Elisabeth-Charlotte de Bavière – “Madame Palatine”
Elisabeth-Charlotte von der Pfalz, fille de l’Electeur palatin Karl Ludwig, est née le 27 mai 1652 à Heidelberg. Mariée à Monsieur, en novembre 1671, la « princesse électorale du Rhin » devient Madame, duchesse d’Orléans, belle-sœur de Louis XIV, puis mère du Régent à la mort de Louis XIV en 1715. Liselotte est décédée le 8 décembre 1722 à Saint-Cloud. « Voilà un deuil pour toute l’Europe » (Mathieu Marais, cit. Van der Cruysse).
Scribomane incurable. – « J’écris comme je parle, car je suis trop naturelle pour écrire autrement que je ne pense ». Liselotte est une épistolière polyglotte boulimique : elle a écrit plus de 60.000 lettres (Mme de Sévigné en comparaison en a écrit 1200 environ), dont 1/10e seulement est conservé, principalement en allemand (2/3) et en français (1/3), mais aussi en anglais et en néerlandais. Elle correspondait avec les cours royales de Prusse, d’Angleterre, de Suède, du Danemark, d’Espagne et de Sicile, avec la plupart des cours princières allemandes et les cours ducales de Lorraine, de Savoie et de Modène (Van der Cruysse).

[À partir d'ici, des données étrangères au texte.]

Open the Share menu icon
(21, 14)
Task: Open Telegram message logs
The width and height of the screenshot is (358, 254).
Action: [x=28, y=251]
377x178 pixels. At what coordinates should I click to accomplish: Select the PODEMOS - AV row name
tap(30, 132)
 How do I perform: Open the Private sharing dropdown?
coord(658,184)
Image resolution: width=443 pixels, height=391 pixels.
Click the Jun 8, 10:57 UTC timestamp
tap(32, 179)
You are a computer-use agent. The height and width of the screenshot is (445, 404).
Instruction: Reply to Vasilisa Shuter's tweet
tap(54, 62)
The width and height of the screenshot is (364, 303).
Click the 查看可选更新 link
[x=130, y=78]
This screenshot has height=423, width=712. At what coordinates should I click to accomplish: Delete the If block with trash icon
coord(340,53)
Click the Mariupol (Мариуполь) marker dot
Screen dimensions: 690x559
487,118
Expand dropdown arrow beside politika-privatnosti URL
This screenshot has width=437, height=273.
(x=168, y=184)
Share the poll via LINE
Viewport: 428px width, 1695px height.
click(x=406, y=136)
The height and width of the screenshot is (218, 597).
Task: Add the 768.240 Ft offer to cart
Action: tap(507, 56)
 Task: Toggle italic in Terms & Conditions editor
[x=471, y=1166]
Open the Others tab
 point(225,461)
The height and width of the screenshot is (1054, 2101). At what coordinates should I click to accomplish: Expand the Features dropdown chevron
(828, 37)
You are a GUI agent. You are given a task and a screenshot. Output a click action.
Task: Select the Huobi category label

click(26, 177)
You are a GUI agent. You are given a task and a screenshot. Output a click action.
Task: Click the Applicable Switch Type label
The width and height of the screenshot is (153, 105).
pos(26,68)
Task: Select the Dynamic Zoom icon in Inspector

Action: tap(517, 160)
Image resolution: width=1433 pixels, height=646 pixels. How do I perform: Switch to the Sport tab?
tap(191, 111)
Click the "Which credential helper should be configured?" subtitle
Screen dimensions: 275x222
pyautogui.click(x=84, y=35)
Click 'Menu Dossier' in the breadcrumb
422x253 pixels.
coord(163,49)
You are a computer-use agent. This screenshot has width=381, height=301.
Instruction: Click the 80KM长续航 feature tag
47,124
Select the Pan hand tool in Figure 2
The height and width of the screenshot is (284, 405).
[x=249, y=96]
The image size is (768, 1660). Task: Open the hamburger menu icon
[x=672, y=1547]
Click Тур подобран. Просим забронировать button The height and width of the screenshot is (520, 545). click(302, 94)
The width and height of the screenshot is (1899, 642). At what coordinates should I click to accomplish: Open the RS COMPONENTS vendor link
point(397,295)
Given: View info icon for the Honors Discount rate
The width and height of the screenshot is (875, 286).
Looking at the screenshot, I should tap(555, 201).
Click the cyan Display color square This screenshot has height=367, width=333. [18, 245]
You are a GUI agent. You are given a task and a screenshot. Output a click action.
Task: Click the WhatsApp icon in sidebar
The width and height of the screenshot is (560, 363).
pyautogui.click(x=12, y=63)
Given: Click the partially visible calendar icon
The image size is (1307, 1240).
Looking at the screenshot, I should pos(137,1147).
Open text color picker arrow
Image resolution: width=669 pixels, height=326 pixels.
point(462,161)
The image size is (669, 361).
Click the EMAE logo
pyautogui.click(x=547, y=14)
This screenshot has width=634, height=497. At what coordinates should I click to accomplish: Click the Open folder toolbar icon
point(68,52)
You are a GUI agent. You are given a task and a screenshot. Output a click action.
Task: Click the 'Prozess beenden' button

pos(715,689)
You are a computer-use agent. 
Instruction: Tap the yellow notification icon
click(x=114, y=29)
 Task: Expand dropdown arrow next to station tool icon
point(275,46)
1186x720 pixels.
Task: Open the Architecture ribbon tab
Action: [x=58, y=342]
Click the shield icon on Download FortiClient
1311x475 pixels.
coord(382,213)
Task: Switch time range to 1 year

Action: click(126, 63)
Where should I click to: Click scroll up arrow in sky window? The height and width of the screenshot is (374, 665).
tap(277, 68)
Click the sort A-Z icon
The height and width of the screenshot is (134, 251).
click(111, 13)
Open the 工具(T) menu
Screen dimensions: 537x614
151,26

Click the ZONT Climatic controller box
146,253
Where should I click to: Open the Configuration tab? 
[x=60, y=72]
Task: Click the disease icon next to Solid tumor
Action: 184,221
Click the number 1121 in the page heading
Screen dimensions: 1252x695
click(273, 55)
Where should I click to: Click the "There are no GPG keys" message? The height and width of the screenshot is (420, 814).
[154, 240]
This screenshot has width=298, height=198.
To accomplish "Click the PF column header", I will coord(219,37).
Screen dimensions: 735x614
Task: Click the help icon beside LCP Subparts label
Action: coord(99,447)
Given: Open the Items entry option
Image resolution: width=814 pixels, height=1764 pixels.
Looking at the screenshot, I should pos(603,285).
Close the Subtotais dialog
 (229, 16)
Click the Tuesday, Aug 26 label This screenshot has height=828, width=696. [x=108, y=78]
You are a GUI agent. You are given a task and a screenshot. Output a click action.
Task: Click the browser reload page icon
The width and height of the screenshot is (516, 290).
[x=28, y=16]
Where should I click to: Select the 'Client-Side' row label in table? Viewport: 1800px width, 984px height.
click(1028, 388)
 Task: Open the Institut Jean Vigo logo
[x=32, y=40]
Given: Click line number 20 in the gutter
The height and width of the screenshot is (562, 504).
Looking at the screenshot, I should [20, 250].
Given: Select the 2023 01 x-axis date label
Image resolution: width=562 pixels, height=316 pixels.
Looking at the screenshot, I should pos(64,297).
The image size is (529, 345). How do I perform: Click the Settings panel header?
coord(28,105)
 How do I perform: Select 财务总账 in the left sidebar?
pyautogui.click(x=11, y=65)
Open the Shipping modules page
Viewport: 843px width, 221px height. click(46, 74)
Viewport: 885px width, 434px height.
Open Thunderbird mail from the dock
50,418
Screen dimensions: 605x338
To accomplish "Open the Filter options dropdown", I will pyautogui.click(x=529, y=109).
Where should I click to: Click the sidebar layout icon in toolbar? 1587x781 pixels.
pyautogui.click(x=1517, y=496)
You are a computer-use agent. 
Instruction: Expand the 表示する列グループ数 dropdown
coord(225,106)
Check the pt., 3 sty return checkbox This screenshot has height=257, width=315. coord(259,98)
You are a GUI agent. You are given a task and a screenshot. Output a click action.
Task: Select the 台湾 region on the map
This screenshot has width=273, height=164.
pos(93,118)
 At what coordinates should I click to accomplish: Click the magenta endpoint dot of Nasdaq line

Enfance allemande. – Liselotte passe sa petite enfance – jusqu’à 7 ans – au château d’Heidelberg entre sa mère Charlotte, répudiée par son père, et sa belle-mère, Louise von Dagenfeld, adorée par son père : « j’ai acheté deux perroquets que je vous envoie par bateau. Gardez-en un pour vous et envoyez celui qui vous plaît le moins à Liselotte. Adieu, mon ange ! » (lettre de Karl Ludwig à Louise von Dagenfeld du 25 avril 1658). Envoyée chez sa tante Sophie à la Cour de Hanovre en 1659, elle revient au Palatinat en 1663 où elle demeure jusqu’à son mariage en 1671.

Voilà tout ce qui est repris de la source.